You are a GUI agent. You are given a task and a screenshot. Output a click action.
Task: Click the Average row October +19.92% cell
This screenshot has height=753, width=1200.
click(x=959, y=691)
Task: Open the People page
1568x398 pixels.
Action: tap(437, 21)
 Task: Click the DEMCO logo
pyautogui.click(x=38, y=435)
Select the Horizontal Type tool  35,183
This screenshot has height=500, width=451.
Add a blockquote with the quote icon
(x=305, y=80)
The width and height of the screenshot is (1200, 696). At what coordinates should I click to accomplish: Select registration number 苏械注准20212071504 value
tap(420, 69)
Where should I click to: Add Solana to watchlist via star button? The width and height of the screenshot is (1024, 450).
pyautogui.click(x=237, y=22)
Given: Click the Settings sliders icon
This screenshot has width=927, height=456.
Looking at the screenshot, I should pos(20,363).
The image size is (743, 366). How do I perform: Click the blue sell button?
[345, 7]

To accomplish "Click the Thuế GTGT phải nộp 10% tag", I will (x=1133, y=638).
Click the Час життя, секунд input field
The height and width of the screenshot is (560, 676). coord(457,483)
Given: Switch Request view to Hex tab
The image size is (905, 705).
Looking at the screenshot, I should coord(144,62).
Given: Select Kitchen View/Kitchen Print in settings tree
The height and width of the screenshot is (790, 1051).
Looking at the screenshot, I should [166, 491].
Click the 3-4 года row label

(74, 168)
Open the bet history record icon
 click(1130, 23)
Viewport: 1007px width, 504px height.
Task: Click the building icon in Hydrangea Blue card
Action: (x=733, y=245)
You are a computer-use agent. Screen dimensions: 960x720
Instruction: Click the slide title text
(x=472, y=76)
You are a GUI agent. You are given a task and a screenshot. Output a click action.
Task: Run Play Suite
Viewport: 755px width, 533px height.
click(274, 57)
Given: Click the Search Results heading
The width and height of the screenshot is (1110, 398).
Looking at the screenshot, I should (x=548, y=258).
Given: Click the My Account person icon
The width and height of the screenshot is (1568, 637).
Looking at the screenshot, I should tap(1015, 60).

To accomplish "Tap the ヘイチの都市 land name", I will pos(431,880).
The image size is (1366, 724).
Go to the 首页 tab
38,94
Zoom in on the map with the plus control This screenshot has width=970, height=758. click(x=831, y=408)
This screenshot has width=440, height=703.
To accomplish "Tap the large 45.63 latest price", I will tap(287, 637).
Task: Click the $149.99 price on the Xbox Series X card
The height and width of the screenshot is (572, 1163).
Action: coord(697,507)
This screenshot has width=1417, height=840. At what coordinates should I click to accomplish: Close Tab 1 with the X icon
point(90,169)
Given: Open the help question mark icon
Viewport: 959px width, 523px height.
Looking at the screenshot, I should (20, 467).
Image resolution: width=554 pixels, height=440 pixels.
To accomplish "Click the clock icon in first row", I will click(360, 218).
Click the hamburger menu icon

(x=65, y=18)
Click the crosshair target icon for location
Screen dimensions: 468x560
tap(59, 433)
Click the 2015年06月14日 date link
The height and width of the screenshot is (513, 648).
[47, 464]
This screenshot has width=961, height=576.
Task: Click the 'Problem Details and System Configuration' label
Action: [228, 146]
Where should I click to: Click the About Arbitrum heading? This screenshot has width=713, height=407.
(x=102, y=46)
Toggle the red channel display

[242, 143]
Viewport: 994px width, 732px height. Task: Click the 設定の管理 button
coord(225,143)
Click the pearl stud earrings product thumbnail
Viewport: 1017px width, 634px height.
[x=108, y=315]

_ _ _ _ _ _ _

**PROBLEM TO WORK ON:**
Search the data for "Viewport: 959px width, 523px height.". Beginning with that line, set down every line through the last exactly.

**YOUR RESPONSE:**
Viewport: 959px width, 523px height.
Looking at the screenshot, I should (20, 467).
Image resolution: width=554 pixels, height=440 pixels.
To accomplish "Click the clock icon in first row", I will click(360, 218).
Click the hamburger menu icon

(x=65, y=18)
Click the crosshair target icon for location
Screen dimensions: 468x560
tap(59, 433)
Click the 2015年06月14日 date link
The height and width of the screenshot is (513, 648).
[47, 464]
This screenshot has width=961, height=576.
Task: Click the 'Problem Details and System Configuration' label
Action: [228, 146]
Where should I click to: Click the About Arbitrum heading? This screenshot has width=713, height=407.
(x=102, y=46)
Toggle the red channel display

[242, 143]
Viewport: 994px width, 732px height. Task: Click the 設定の管理 button
coord(225,143)
Click the pearl stud earrings product thumbnail
Viewport: 1017px width, 634px height.
[x=108, y=315]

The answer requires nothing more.